**TASK TO CARRY OUT**
The data below is to be repeated in full, exactly as shown.

**LISTED ENTRIES**
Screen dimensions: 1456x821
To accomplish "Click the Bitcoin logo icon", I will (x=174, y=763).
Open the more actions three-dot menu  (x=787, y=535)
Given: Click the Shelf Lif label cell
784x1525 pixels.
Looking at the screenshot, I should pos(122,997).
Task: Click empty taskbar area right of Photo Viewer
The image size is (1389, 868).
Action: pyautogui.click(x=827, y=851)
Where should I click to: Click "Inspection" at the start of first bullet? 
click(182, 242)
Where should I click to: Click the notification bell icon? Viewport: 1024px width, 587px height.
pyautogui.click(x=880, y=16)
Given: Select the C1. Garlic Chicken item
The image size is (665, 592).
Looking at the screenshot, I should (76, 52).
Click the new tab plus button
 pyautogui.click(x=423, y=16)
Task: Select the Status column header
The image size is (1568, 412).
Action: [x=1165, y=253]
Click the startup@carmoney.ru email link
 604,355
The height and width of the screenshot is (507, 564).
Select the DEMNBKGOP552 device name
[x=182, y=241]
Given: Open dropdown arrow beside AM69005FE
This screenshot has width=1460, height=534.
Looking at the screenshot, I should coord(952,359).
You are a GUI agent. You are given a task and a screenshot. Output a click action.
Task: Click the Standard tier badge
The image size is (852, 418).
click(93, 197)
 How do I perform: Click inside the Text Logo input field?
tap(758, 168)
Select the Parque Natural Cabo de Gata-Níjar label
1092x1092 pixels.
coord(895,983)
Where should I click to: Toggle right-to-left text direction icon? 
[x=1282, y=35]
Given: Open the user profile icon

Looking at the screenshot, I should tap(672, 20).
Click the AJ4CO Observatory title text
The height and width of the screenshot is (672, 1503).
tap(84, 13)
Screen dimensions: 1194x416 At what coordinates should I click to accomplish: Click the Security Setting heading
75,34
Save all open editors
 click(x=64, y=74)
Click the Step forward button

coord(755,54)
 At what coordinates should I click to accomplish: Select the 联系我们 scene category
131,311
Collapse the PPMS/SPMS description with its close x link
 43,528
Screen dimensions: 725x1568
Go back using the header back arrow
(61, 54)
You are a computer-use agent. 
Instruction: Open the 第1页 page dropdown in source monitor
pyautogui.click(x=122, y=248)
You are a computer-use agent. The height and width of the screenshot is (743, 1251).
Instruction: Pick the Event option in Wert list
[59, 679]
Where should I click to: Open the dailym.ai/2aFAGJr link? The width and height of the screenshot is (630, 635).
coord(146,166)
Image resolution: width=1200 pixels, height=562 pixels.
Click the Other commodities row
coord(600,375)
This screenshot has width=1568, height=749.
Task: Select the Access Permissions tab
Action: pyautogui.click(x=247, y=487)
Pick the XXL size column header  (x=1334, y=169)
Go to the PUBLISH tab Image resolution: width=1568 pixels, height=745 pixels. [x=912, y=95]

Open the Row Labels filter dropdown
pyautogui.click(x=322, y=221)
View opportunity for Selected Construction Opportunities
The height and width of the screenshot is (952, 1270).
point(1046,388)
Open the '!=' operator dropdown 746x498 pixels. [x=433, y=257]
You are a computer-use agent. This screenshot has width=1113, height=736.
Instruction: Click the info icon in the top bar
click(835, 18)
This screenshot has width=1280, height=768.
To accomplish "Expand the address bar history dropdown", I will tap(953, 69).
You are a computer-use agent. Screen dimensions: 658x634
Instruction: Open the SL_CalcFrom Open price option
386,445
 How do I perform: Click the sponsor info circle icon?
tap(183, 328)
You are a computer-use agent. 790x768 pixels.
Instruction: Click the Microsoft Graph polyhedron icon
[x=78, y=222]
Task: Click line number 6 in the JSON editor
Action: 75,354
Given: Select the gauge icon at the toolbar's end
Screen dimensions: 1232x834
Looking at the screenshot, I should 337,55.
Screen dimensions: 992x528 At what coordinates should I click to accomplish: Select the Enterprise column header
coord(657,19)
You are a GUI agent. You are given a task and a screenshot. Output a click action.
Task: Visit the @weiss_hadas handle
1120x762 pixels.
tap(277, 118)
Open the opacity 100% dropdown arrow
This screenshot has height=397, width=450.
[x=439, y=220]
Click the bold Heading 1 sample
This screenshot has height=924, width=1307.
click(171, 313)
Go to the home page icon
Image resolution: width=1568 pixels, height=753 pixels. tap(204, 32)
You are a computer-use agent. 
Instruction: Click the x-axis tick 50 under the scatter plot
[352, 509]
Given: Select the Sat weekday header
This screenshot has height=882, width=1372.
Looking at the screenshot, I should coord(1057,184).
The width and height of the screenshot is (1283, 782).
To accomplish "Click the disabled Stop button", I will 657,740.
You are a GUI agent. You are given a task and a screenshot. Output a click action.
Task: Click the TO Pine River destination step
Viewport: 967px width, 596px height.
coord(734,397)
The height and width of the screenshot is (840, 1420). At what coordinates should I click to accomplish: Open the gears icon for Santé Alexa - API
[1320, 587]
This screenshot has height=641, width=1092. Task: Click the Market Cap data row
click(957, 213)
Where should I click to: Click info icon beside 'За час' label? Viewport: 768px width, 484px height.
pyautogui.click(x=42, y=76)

**FINISHED EXERCISE**
Screen dimensions: 1456x821
To accomplish "Click the Bitcoin logo icon", I will (x=174, y=763).
Open the more actions three-dot menu  (x=787, y=535)
Given: Click the Shelf Lif label cell
784x1525 pixels.
Looking at the screenshot, I should pos(122,997).
Task: Click empty taskbar area right of Photo Viewer
The image size is (1389, 868).
Action: pyautogui.click(x=827, y=851)
Where should I click to: Click "Inspection" at the start of first bullet? 
click(182, 242)
Where should I click to: Click the notification bell icon? Viewport: 1024px width, 587px height.
pyautogui.click(x=880, y=16)
Given: Select the C1. Garlic Chicken item
The image size is (665, 592).
Looking at the screenshot, I should (76, 52).
Click the new tab plus button
 pyautogui.click(x=423, y=16)
Task: Select the Status column header
The image size is (1568, 412).
Action: [x=1165, y=253]
Click the startup@carmoney.ru email link
 604,355
The height and width of the screenshot is (507, 564).
Select the DEMNBKGOP552 device name
[x=182, y=241]
Given: Open dropdown arrow beside AM69005FE
This screenshot has width=1460, height=534.
Looking at the screenshot, I should coord(952,359).
You are a GUI agent. You are given a task and a screenshot. Output a click action.
Task: Click the Standard tier badge
The image size is (852, 418).
click(93, 197)
 How do I perform: Click inside the Text Logo input field?
tap(758, 168)
Select the Parque Natural Cabo de Gata-Níjar label
1092x1092 pixels.
coord(895,983)
Where should I click to: Toggle right-to-left text direction icon? 
[x=1282, y=35]
Given: Open the user profile icon

Looking at the screenshot, I should tap(672, 20).
Click the AJ4CO Observatory title text
The height and width of the screenshot is (672, 1503).
tap(84, 13)
Screen dimensions: 1194x416 At what coordinates should I click to accomplish: Click the Security Setting heading
75,34
Save all open editors
 click(x=64, y=74)
Click the Step forward button

coord(755,54)
 At what coordinates should I click to accomplish: Select the 联系我们 scene category
131,311
Collapse the PPMS/SPMS description with its close x link
 43,528
Screen dimensions: 725x1568
Go back using the header back arrow
(61, 54)
You are a computer-use agent. 
Instruction: Open the 第1页 page dropdown in source monitor
pyautogui.click(x=122, y=248)
You are a computer-use agent. The height and width of the screenshot is (743, 1251).
Instruction: Pick the Event option in Wert list
[59, 679]
Where should I click to: Open the dailym.ai/2aFAGJr link? The width and height of the screenshot is (630, 635).
coord(146,166)
Image resolution: width=1200 pixels, height=562 pixels.
Click the Other commodities row
coord(600,375)
This screenshot has width=1568, height=749.
Task: Select the Access Permissions tab
Action: pyautogui.click(x=247, y=487)
Pick the XXL size column header  (x=1334, y=169)
Go to the PUBLISH tab Image resolution: width=1568 pixels, height=745 pixels. [x=912, y=95]

Open the Row Labels filter dropdown
pyautogui.click(x=322, y=221)
View opportunity for Selected Construction Opportunities
The height and width of the screenshot is (952, 1270).
point(1046,388)
Open the '!=' operator dropdown 746x498 pixels. [x=433, y=257]
You are a computer-use agent. This screenshot has width=1113, height=736.
Instruction: Click the info icon in the top bar
click(835, 18)
This screenshot has width=1280, height=768.
To accomplish "Expand the address bar history dropdown", I will tap(953, 69).
You are a computer-use agent. Screen dimensions: 658x634
Instruction: Open the SL_CalcFrom Open price option
386,445
 How do I perform: Click the sponsor info circle icon?
tap(183, 328)
You are a computer-use agent. 790x768 pixels.
Instruction: Click the Microsoft Graph polyhedron icon
[x=78, y=222]
Task: Click line number 6 in the JSON editor
Action: 75,354
Given: Select the gauge icon at the toolbar's end
Screen dimensions: 1232x834
Looking at the screenshot, I should 337,55.
Screen dimensions: 992x528 At what coordinates should I click to accomplish: Select the Enterprise column header
coord(657,19)
You are a GUI agent. You are given a task and a screenshot. Output a click action.
Task: Visit the @weiss_hadas handle
1120x762 pixels.
tap(277, 118)
Open the opacity 100% dropdown arrow
This screenshot has height=397, width=450.
[x=439, y=220]
Click the bold Heading 1 sample
This screenshot has height=924, width=1307.
click(171, 313)
Go to the home page icon
Image resolution: width=1568 pixels, height=753 pixels. tap(204, 32)
You are a computer-use agent. 
Instruction: Click the x-axis tick 50 under the scatter plot
[352, 509]
Given: Select the Sat weekday header
This screenshot has height=882, width=1372.
Looking at the screenshot, I should coord(1057,184).
The width and height of the screenshot is (1283, 782).
To accomplish "Click the disabled Stop button", I will 657,740.
You are a GUI agent. You are given a task and a screenshot. Output a click action.
Task: Click the TO Pine River destination step
Viewport: 967px width, 596px height.
coord(734,397)
The height and width of the screenshot is (840, 1420). At what coordinates should I click to accomplish: Open the gears icon for Santé Alexa - API
[1320, 587]
This screenshot has height=641, width=1092. Task: Click the Market Cap data row
click(957, 213)
Where should I click to: Click info icon beside 'За час' label? Viewport: 768px width, 484px height.
pyautogui.click(x=42, y=76)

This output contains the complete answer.